Your objective: Restate, exactly as written, the entries below from the line that holds "Task: Click the pink method icon beside set" through the line that holds "Task: Expand the". Pictures are not part of the copy.

Data for this task:
****************
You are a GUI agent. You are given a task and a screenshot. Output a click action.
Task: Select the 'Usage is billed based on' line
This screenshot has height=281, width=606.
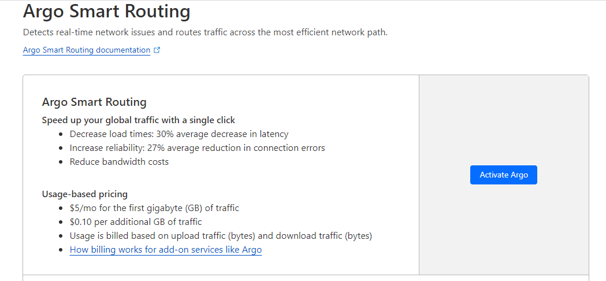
****************
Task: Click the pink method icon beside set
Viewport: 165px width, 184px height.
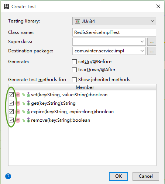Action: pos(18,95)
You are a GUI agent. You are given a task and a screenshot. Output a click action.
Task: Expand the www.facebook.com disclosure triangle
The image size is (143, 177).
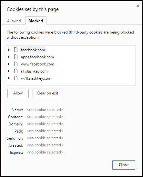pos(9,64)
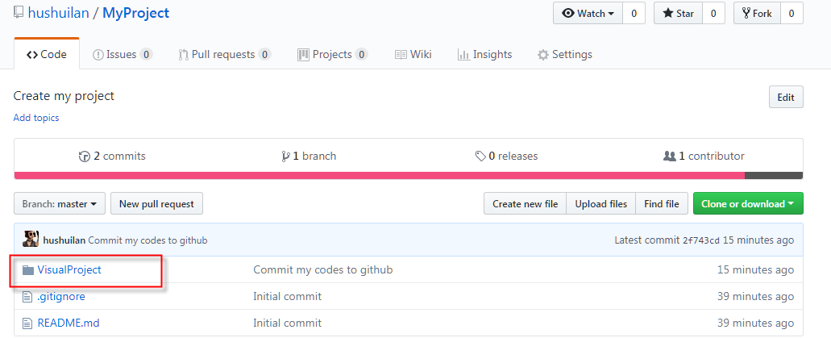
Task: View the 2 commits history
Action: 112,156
****************
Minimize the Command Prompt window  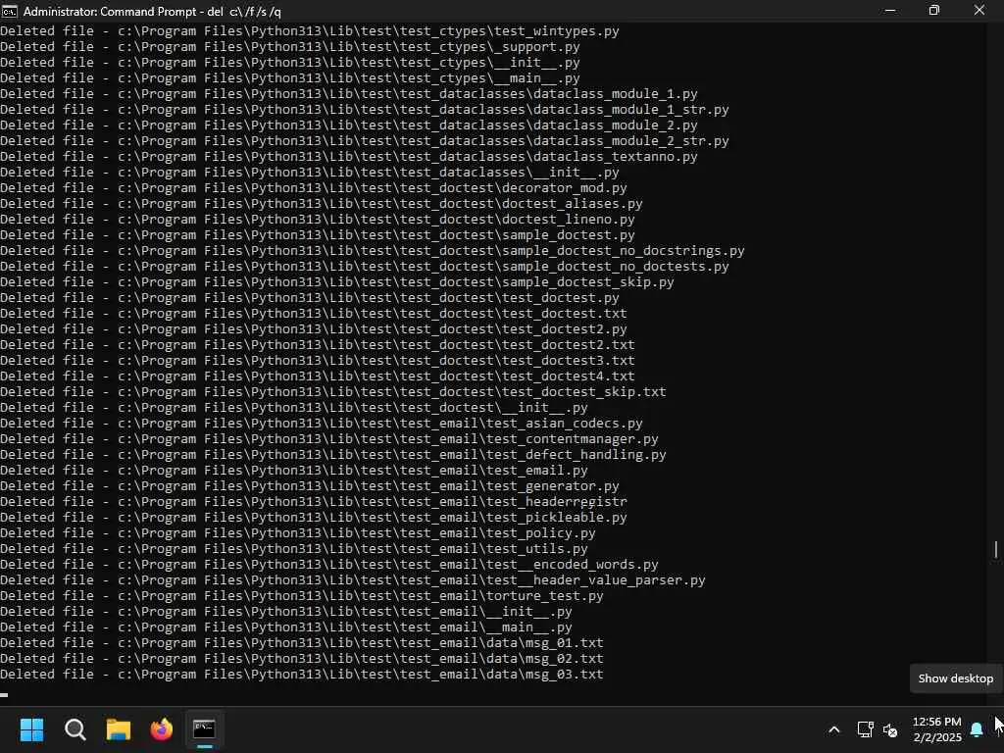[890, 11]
****************
Output:
Task: Click the pink method icon beside set
Viewport: 165px width, 184px height.
Action: pos(18,95)
You are a GUI agent. You are given a task and a screenshot. Output a click action.
Task: Expand the www.facebook.com disclosure triangle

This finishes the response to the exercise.